1. Terjangan Ombak di Lautan

4.3K 273 4
                                    

"Mau sampai kapan, Sabiru?!"

Hampir saja jantungnya loncat tatkala mendengar Papanya yang tiba-tiba bersuara dengan nada amarah tertahan. Kepalanya masih tertunduk sembari duduk tak nyaman di sofa. Berkeringat dingin, Biru masih tidak mau menatap tatapan menghunus Papanya yang sudah setajam silet.

"Mau sampai kapan nilai raport kamu jelek terus?!" Papa meninggikan suaranya, Biru tersentak dari lamunan terlebih saat pria setengah baya itu membanting makalah raport. Lembaran-lembaran yang mencantumkan banyak angka menyebalkan.

"Otak kamu itu--kenapa bisa sebodoh itu?!" Papa mendorong kepalanya kasar. "Papa capek! Nilai raport kamu dari SD jelek terus! Kamu nggak lihat Sam, hah?! Dia pinter, sering rangking satu. NGGAK KAYA KAMU!"

Rasa sakit menjalari tiap-tiap inci relung nurani, batin, dan hatinya. Kalimat-kalimat yang tidak ingin Biru dengar. Gadis itu tersenyum getir, memendam semua rasa pedihnya sendiri. Betapa malang nasibnya.

Brak brak brak

"Papa!
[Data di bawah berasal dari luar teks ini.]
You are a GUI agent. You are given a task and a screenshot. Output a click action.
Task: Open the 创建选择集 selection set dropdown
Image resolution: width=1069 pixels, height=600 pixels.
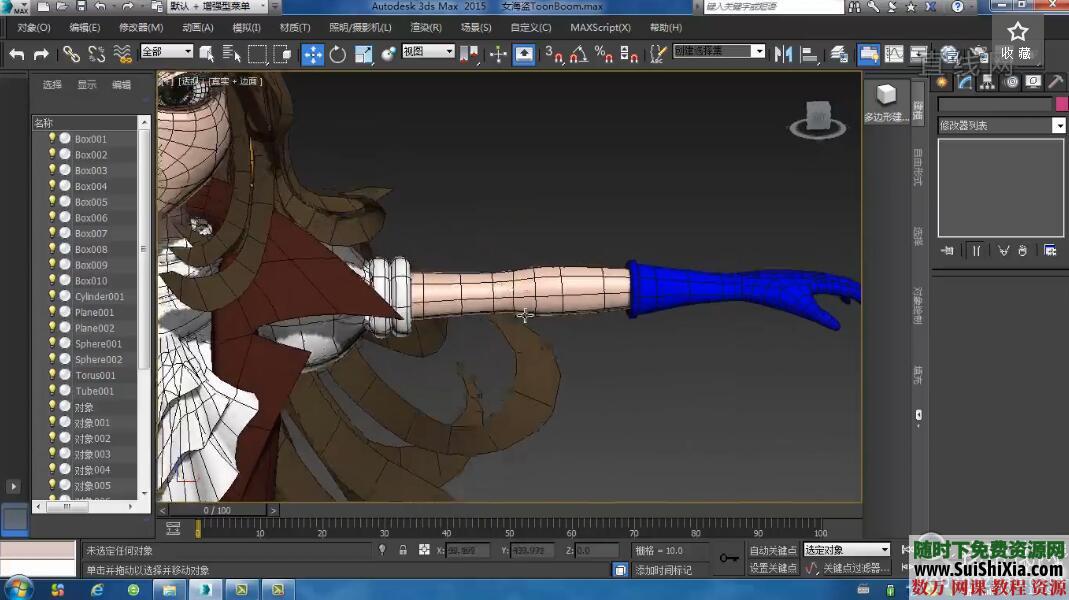[759, 51]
Jangan marahin Biru, Pah!"

"Buka pintunya, Pah!"

"Sam janji bakal buat Biru lebih pinter dari Sam!"

"DIAM, KAMU, SAM! JANGAN BELAIN DIA TERUS! LAMA-LAMA NGELUNJAK JADI ANAK!" teriak Andri pada pemuda yang tak hentinya memberontak dalam kamar.
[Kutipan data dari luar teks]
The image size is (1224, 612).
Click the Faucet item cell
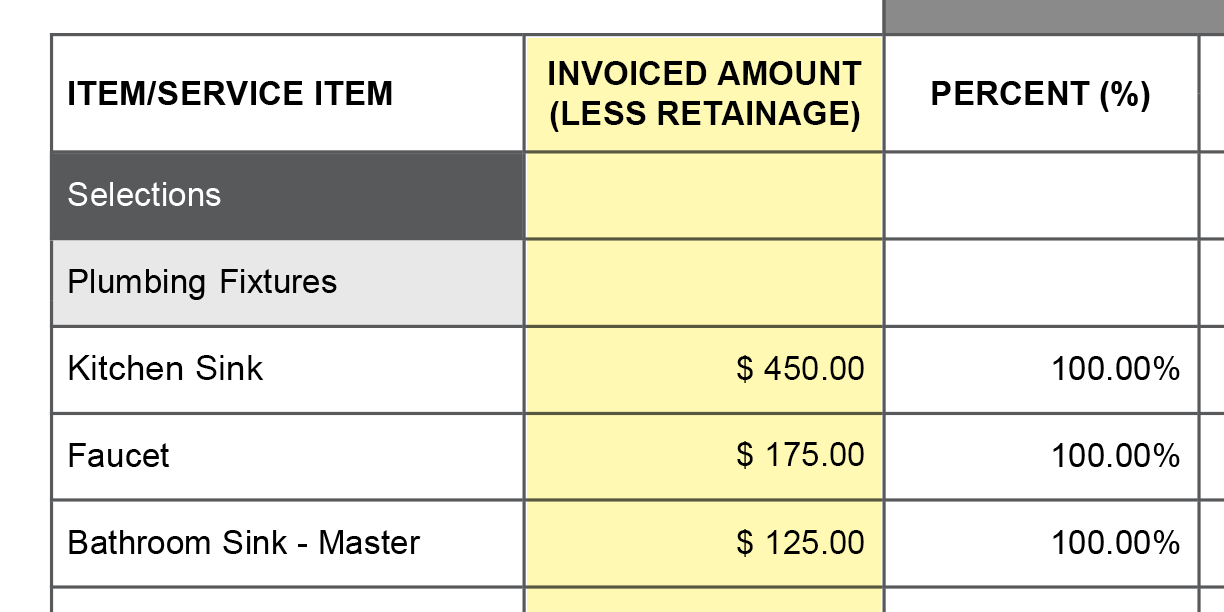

Gadis itu mulai mengangkat kepalanya kaku, netranya tersirat kecewa. Menatap sayu wajah Papanya yang memerah marah. Selama ini, detik ini. Biru merasa Andri tidak pernah memperlakukannya dengan lembut. Layaknya kasih sayang seorang ayah pada anak perempuannya. Biru terkadang iri pada anak perempuan yang bahagia dan nyaman dalam dekapan ayahnya.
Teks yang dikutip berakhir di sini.